Ruffo, a New York University graduate and computer expert, and a co-conspirator, Edward Reiners, were convicted in a bank fraud scheme that involved a fake Philip Morris research project on smokeless cigarettes.
The two men amassed more than $350 million lent to them by seven foreign and domestic banks before the scheme began to fall apart in 1996.
Ruffo was indicted on 160 counts of bank fraud and money laundering. Several members of his family offered up their homes as collateral to pay his $10 million bond.
He absconded Nov. 9, 1998, after he arrived at the federal courthouse in Brooklyn, New York, to turn over his electronic monitoring bracelet. He was supposed to report to a federal prison in New Jersey to begin his 17½-year sentence but never did.
An investigation revealed that on the day he disappeared, Ruffo drove a car he is thought to have rented earlier that day in Manhattan. The car was found at the long-term parking lot at John F. Kennedy International Airport, the Marshals Service said.
He was last seen in surveillance video from an ATM in Queens that day. About $13 million from the bank scheme has never been recovered, officials said.
NBC News spoke to Ruffo's former wife, Linda Lausten, in 2018. By then, Ruffo had been on the run for 20 years. He left a trail of wreckage, including financially wiping out former business partners and family members, among them his wife and his mother.
Lausten said then that she cried every day for a year after Ruffo disappeared.
"I want to face him," she said. "I want to tell him how bad he hurt his mother and everybody else. I'd like to ask him: 'When did you stop loving me? What happened? When did money become so important that you could do this to us?'"

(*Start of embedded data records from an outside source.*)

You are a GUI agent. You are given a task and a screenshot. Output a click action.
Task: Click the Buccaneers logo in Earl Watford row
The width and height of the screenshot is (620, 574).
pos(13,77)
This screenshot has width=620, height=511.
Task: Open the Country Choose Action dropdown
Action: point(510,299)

Reiners, who served nine years of his 17-year sentence, said in 2018 that he viewed Ruffo's disappearance in another light.
"He's gone. God bless him," Reiners said. "He beat the system."
The marshals service said it has pursued hundreds of leads across the country and around the world.
Ruffo is known to have extensive international connections through his time as a businessman in New York. He had previously traveled to Aruba and was known to show particular interest in Italy.
Officials said that he is likely to be using an alias and that he has gone by Joseph Ruffo, John Russo, Jack Nitz, Bruce Gregory, John Peters and Charles Sanders.
Ruffo, who authorities said is a "master manipulator," also likes to embellish the truth. He has a penchant for gambling, fine wine and nice hotels, and he is reported to be lactose intolerant, the marshals said.
Authorities are offering a $25,000 reward for information that leads to his arrest. Anyone with information may contact the nearest USMS District Office, call the U.S. Marshals Service Communications Center at 1-800-336-0102 or submit a tip using USMS Tips.